The Car and Truck Fleet and Leasing Management Magazine

Fleet Safety Video Tip: Double Left-Turn Lanes

August 25, 2014

VIDEO: A Critical Error in Double Left-Turn Lanes

At busy intersections with high left-turn volumes, many cities have implemented double or triple left-turn lanes with protected-only left-turn phasing – green left arrows – to help keep traffic flowing.

Unfortunately, drivers are sometimes confused when trying to determine their proper turn path on an approach with more than one left-turn lane. Sometimes poor signage or street markings are partially to blame for this confusion.

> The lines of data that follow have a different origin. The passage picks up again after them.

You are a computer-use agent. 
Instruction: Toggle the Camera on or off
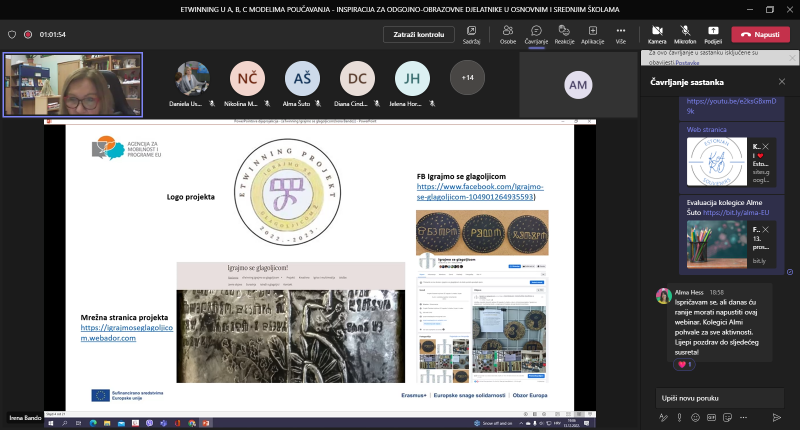click(x=656, y=33)
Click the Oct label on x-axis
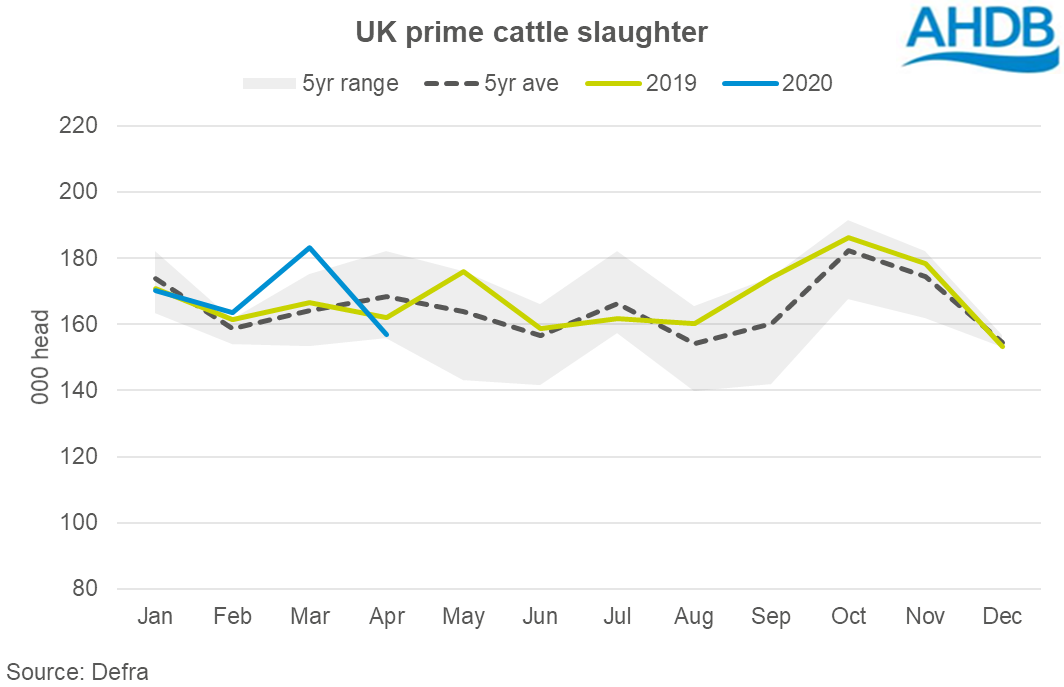Viewport: 1064px width, 687px height. point(849,616)
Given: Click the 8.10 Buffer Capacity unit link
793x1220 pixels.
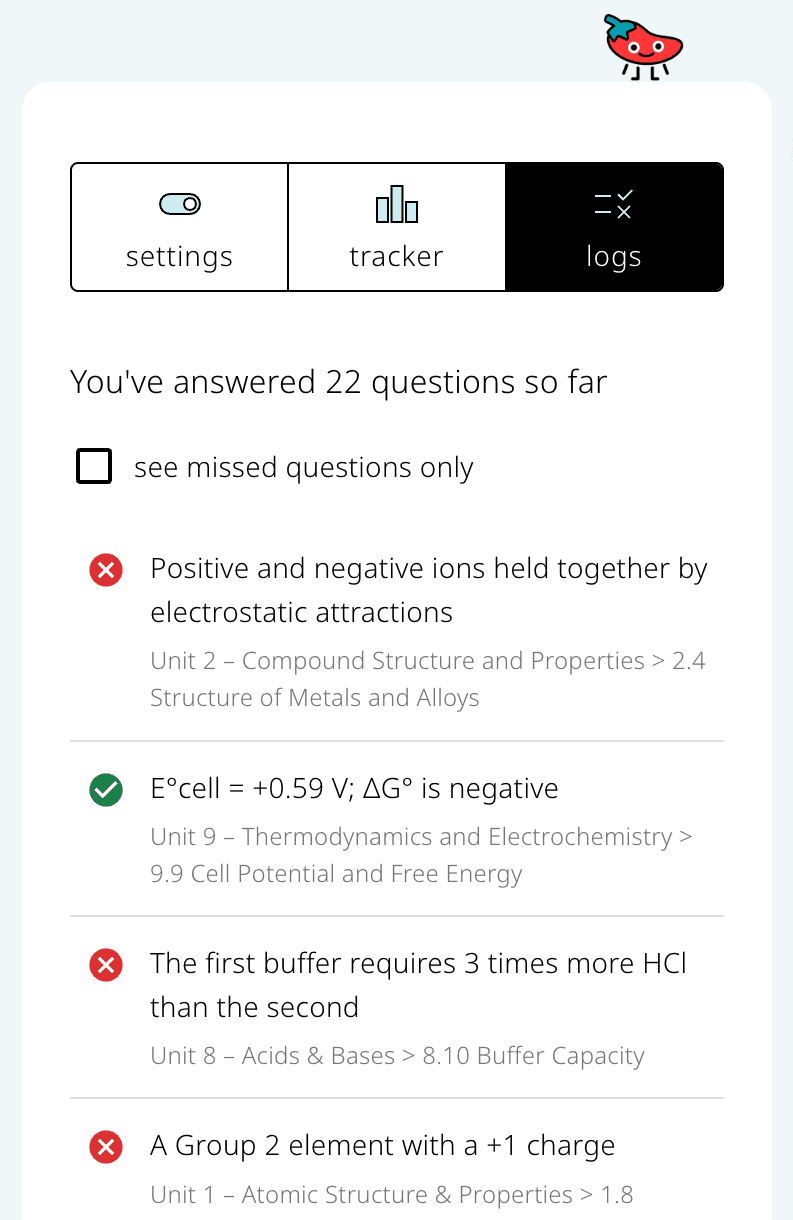Looking at the screenshot, I should pyautogui.click(x=397, y=1055).
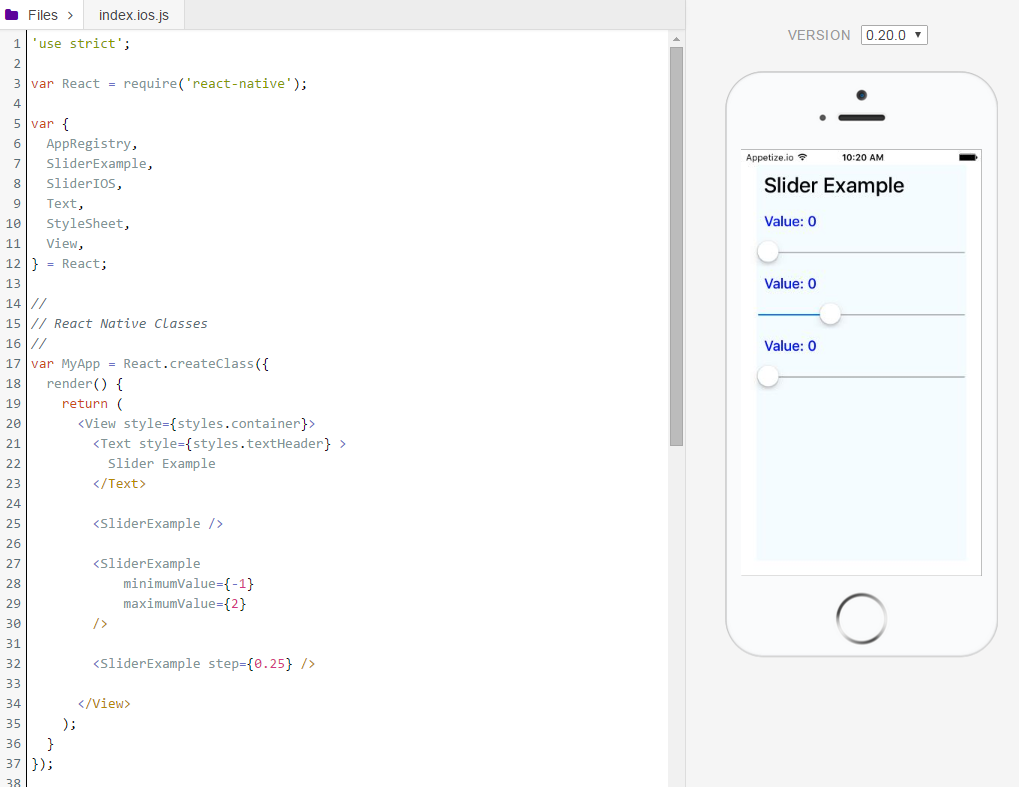
Task: Click the phone's earpiece speaker bar
Action: [x=861, y=118]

Drivers also occasionally veer out of their own turn lane because of simple carelessness; they fail to recognize, or forget, the intersection has more than one left-turn lane.

Not surprisingly, the most common type of crash in these lanes is a sideswipe between vehicles that are both turning left in adjacent lanes. That’s why it’s important for fleet drivers to approach such left turns with a measure of caution, keeping an eye on vehicles turning in adjacent lanes and keeping their own vehicle on the proper path.

Here’s a video, produced by the California DMV, which illustrates the risks involved at double left-turn lanes. To watch the video, click on the photo or link above.

You may want to pass this defensive driving tip along to fleet drivers as a friendly reminder.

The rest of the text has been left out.